──────── SOURCE DATA
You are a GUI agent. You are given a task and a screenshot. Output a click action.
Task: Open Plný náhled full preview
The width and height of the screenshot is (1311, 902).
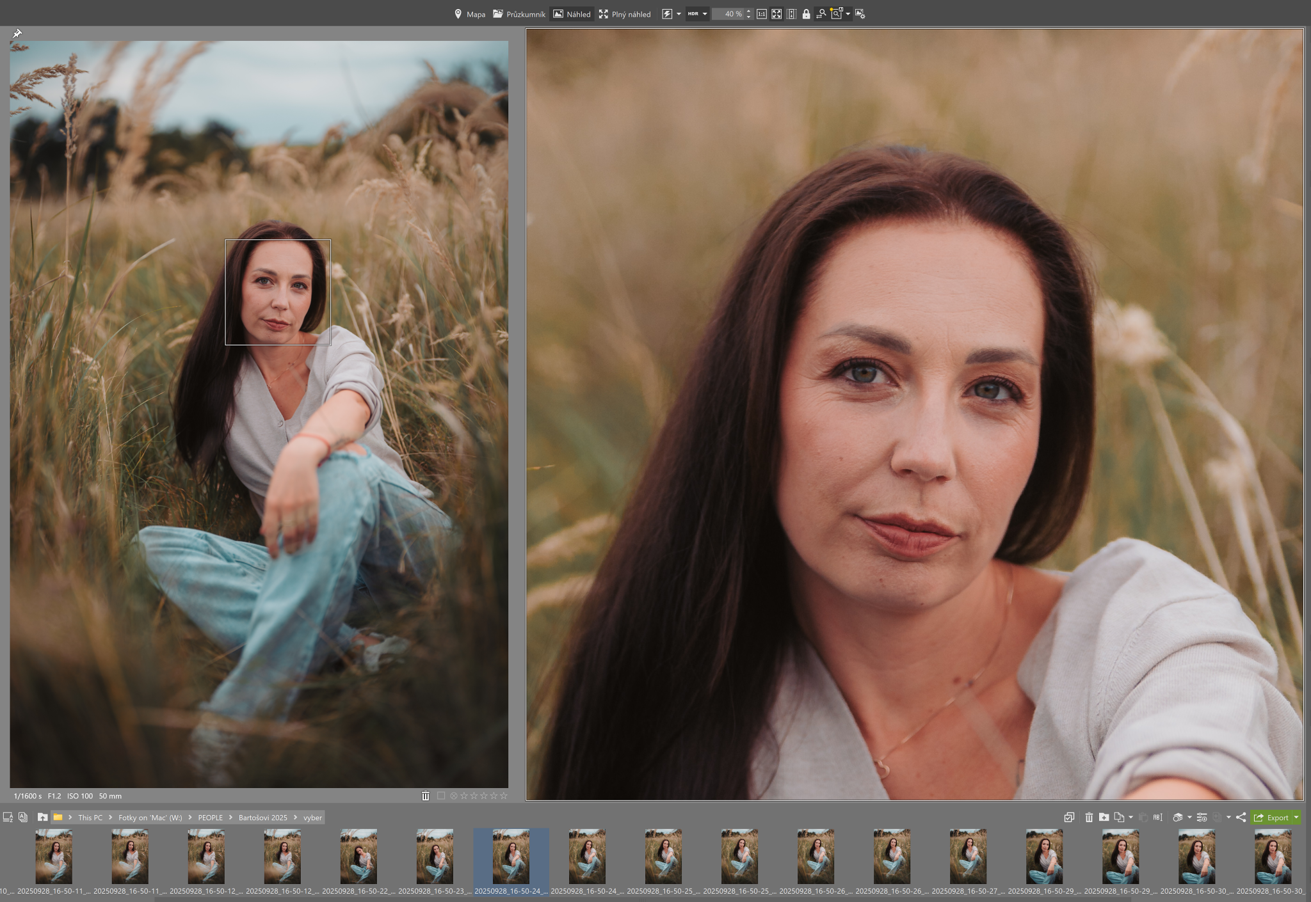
────────────────
──────── SOURCE DATA
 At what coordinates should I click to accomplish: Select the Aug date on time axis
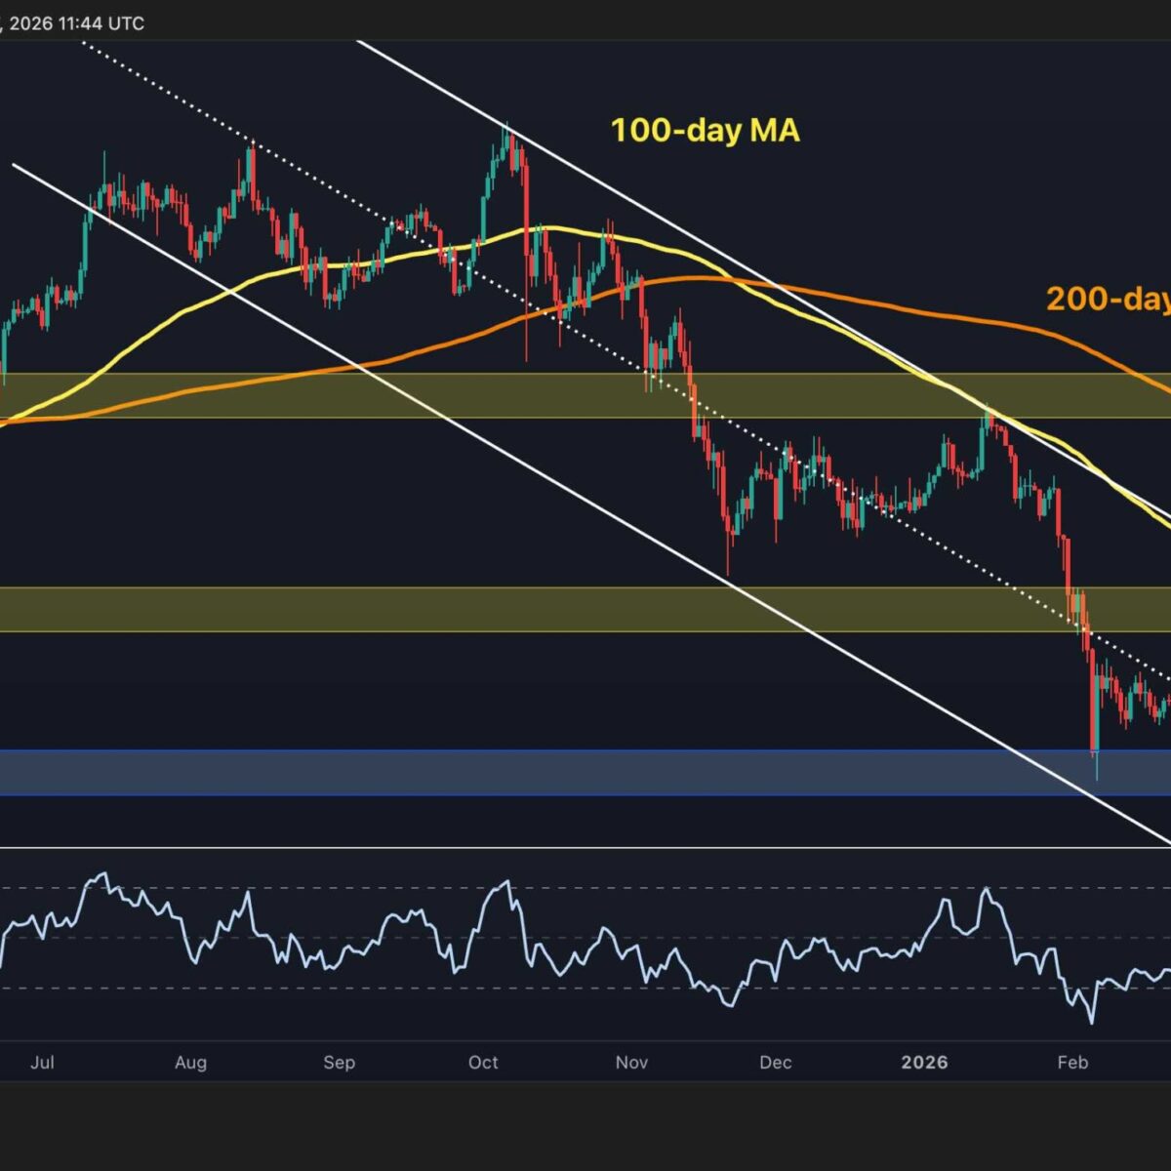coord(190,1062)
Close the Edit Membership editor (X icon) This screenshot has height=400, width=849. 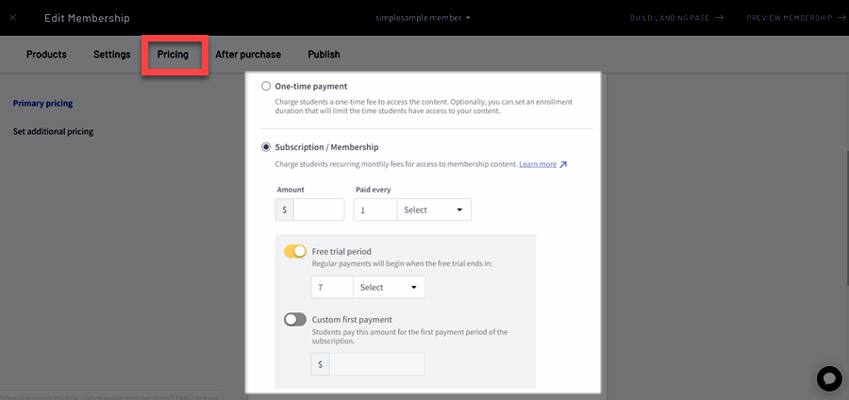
────────────────
PROBLEM TO SOLVE> Please output the lines from the one containing "You are a GUI" up to and including the one containing "The width and", reproducing them exactly.

TASK ANSWER>
You are a GUI agent. You are given a task and a screenshot. Output a click action.
Task: Open Plný náhled full preview
The width and height of the screenshot is (1311, 902).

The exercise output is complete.